▶ Work to complete: Give back exactly the lines from the one that holds "Screen dimensions: 985x554" through the final line of the data; omit the pictures and add nothing.

▶ Information shown:
****************
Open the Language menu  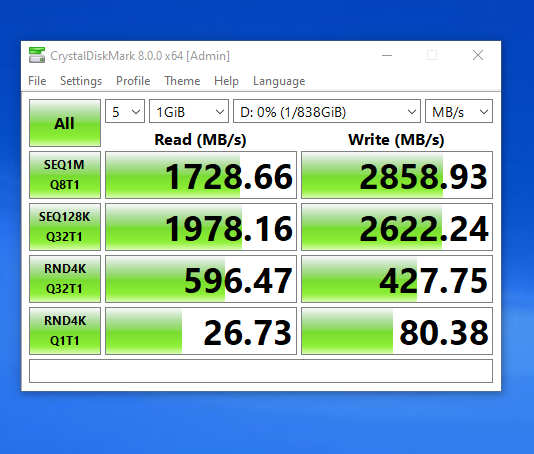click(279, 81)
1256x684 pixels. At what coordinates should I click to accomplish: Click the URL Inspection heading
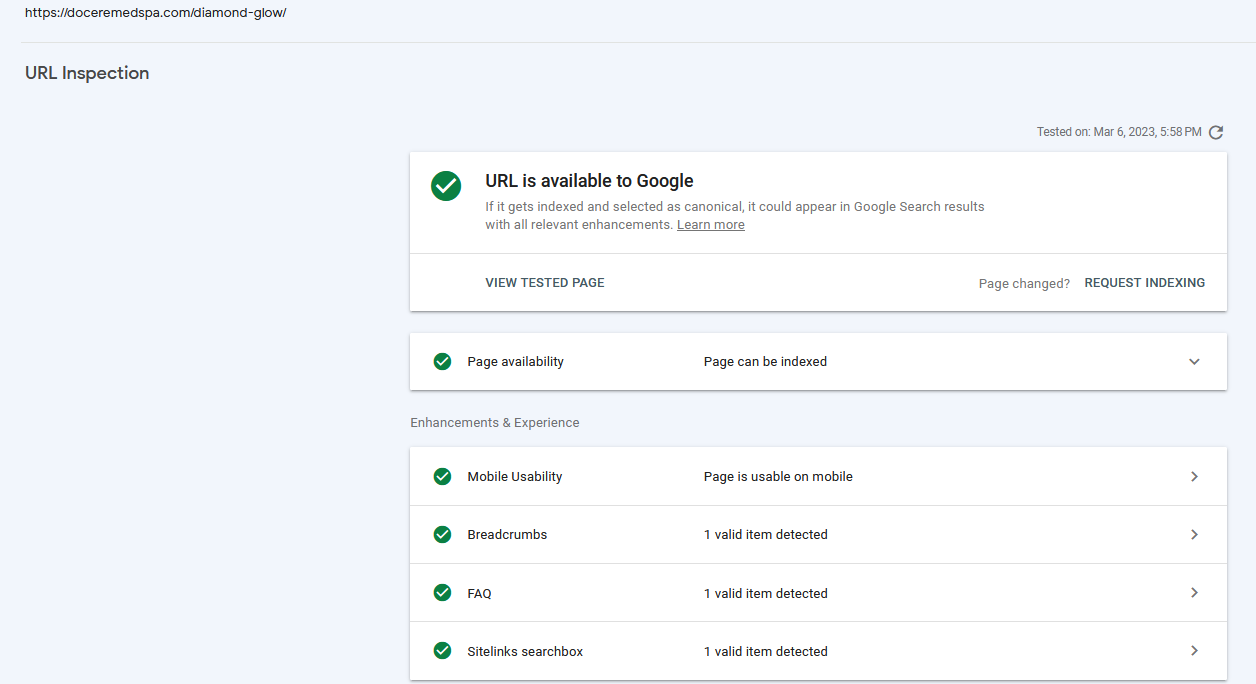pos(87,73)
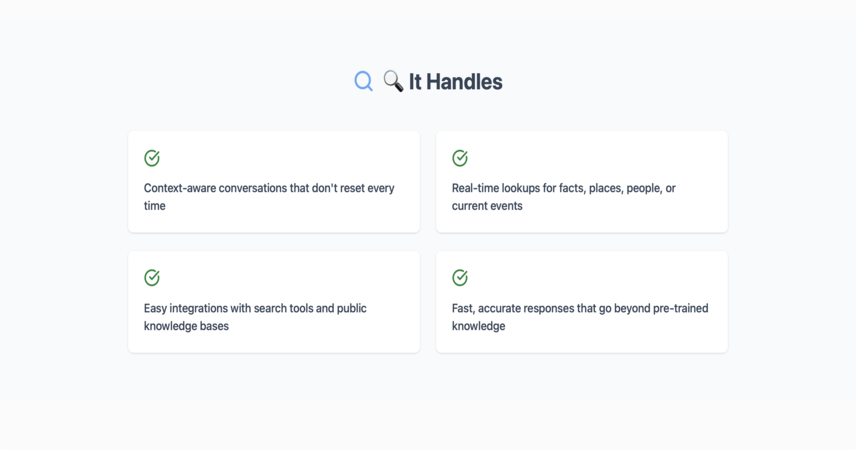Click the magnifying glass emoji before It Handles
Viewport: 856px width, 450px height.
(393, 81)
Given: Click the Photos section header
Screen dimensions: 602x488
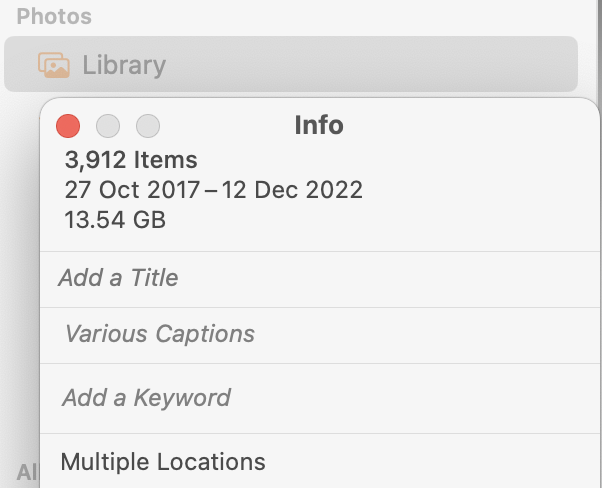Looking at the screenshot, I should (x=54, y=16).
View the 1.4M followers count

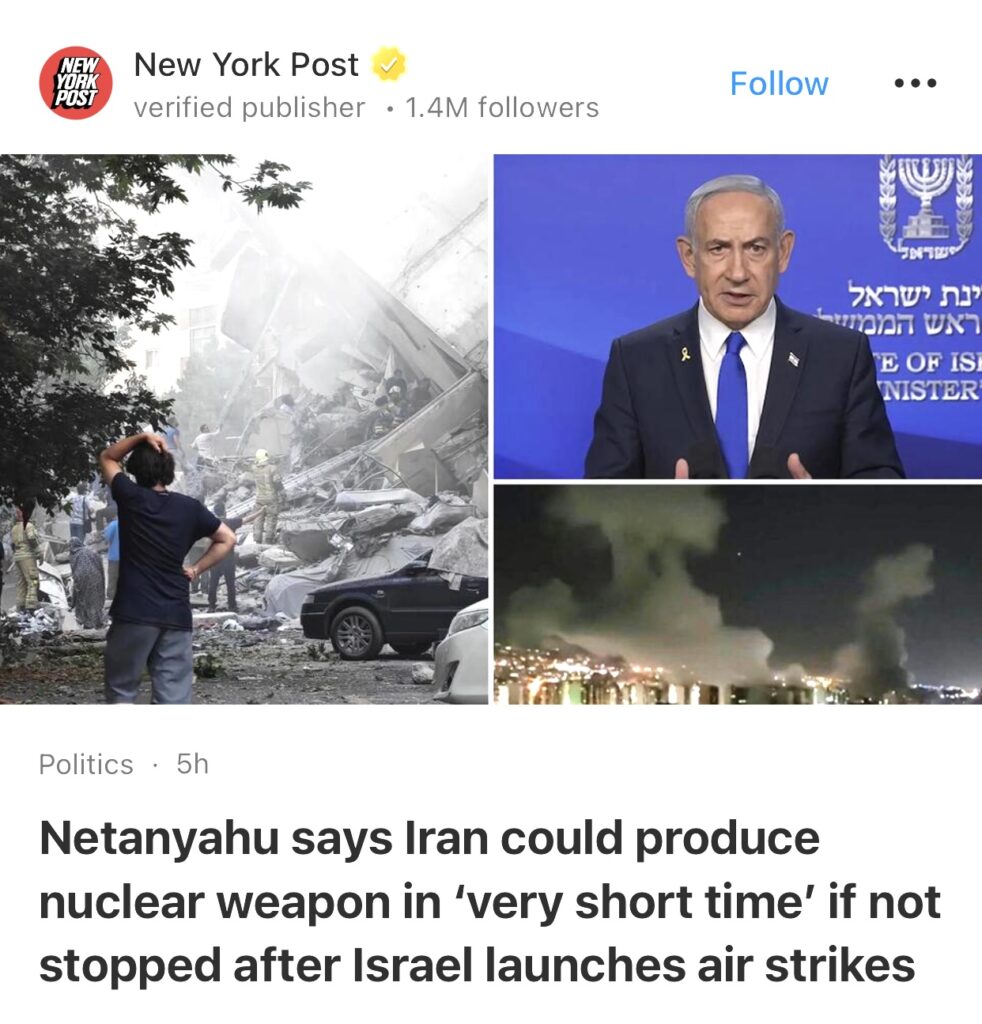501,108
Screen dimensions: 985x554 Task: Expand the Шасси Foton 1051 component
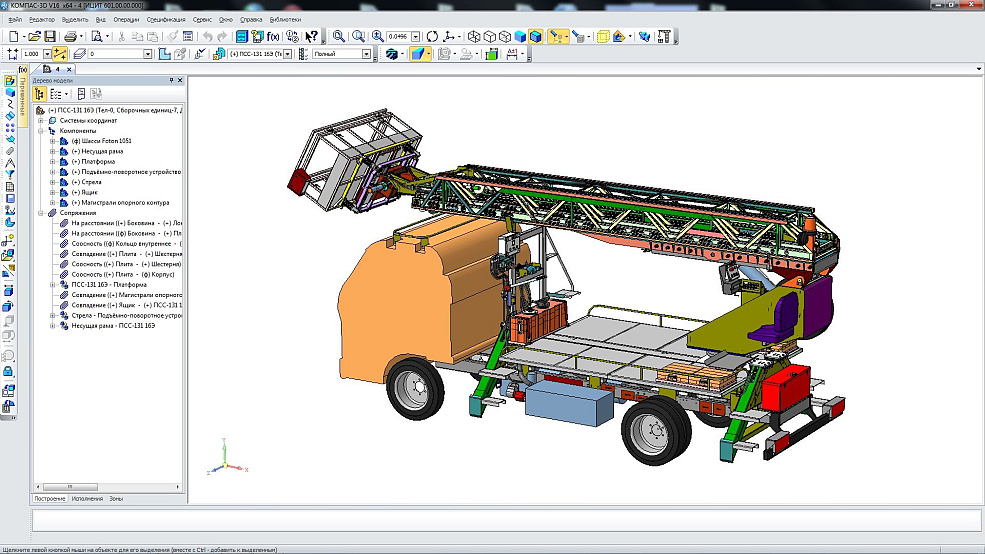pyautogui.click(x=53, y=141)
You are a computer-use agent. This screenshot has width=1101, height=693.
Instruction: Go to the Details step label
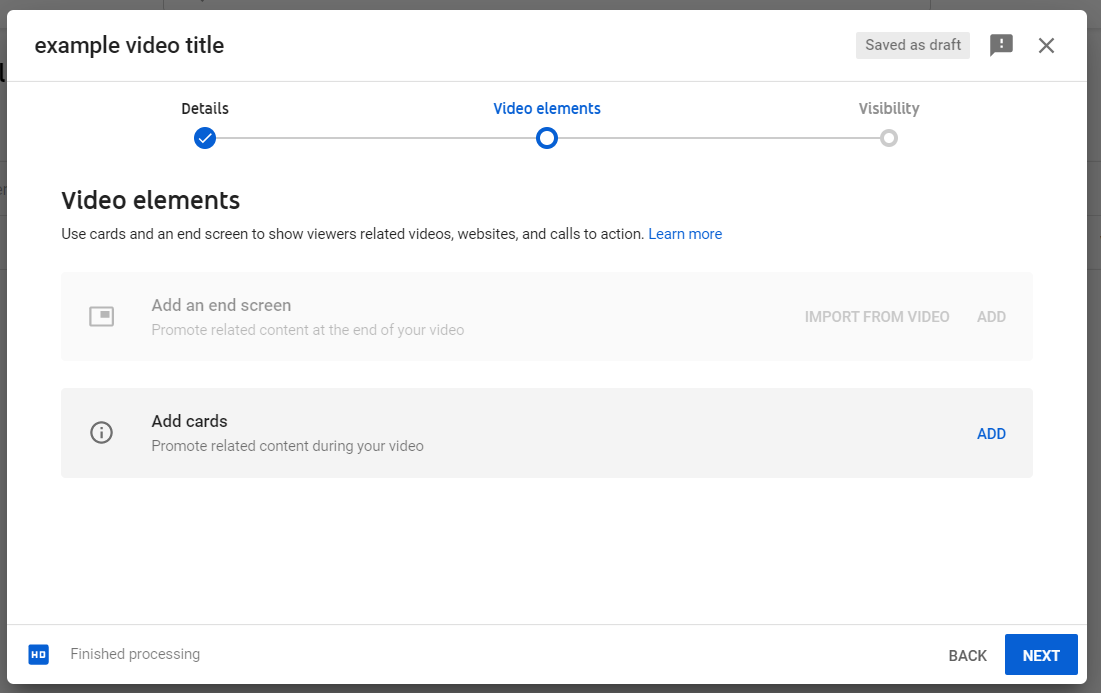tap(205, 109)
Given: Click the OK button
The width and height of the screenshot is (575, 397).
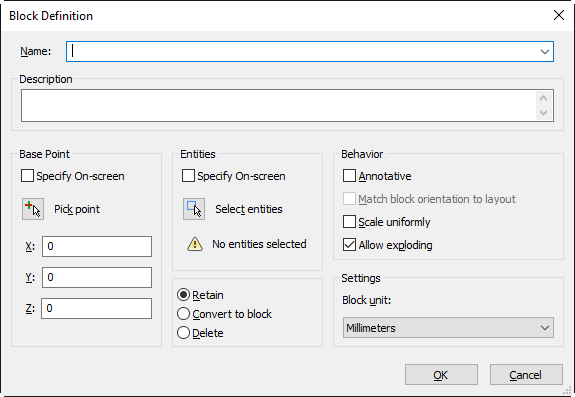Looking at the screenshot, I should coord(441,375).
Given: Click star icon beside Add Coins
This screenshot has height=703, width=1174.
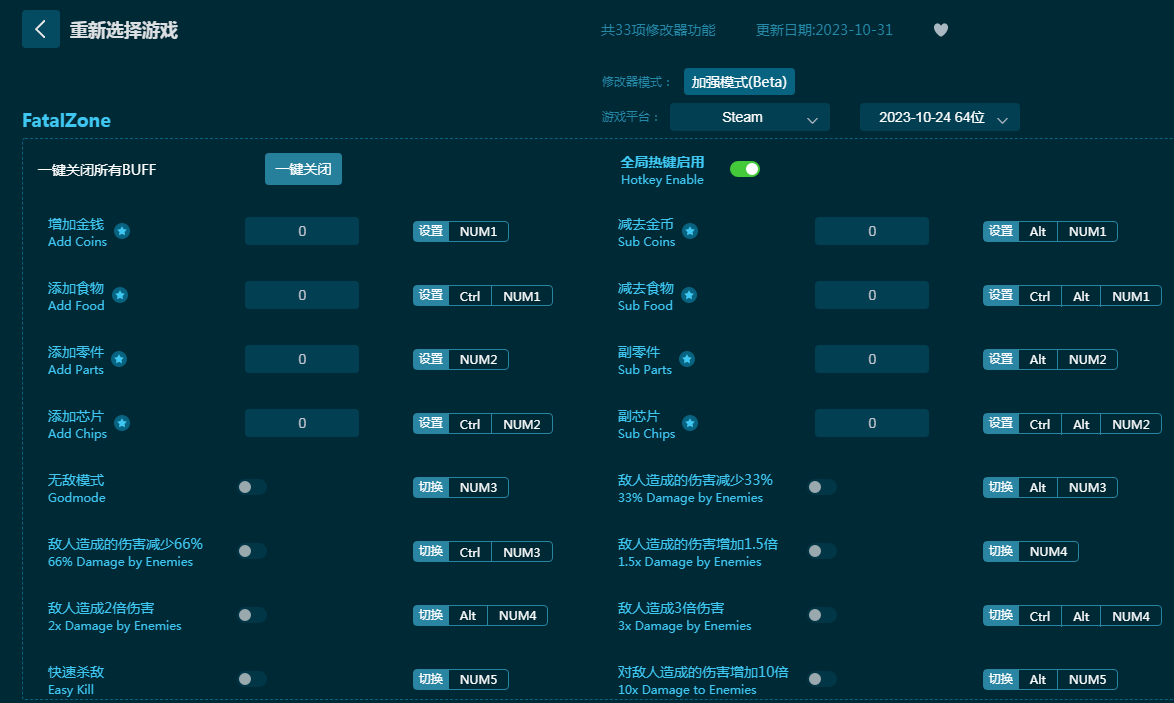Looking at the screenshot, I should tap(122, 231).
****************
▶ Response area:
Screen dimensions: 985x554 Task: Expand the Шасси Foton 1051 component
pyautogui.click(x=53, y=141)
You are a computer-use agent. This screenshot has width=1101, height=693.
Instruction: Go to the Details step label
tap(205, 109)
Given: Click the OK button
The width and height of the screenshot is (575, 397).
Looking at the screenshot, I should coord(441,375).
Given: Click star icon beside Add Coins
This screenshot has height=703, width=1174.
Looking at the screenshot, I should tap(122, 231).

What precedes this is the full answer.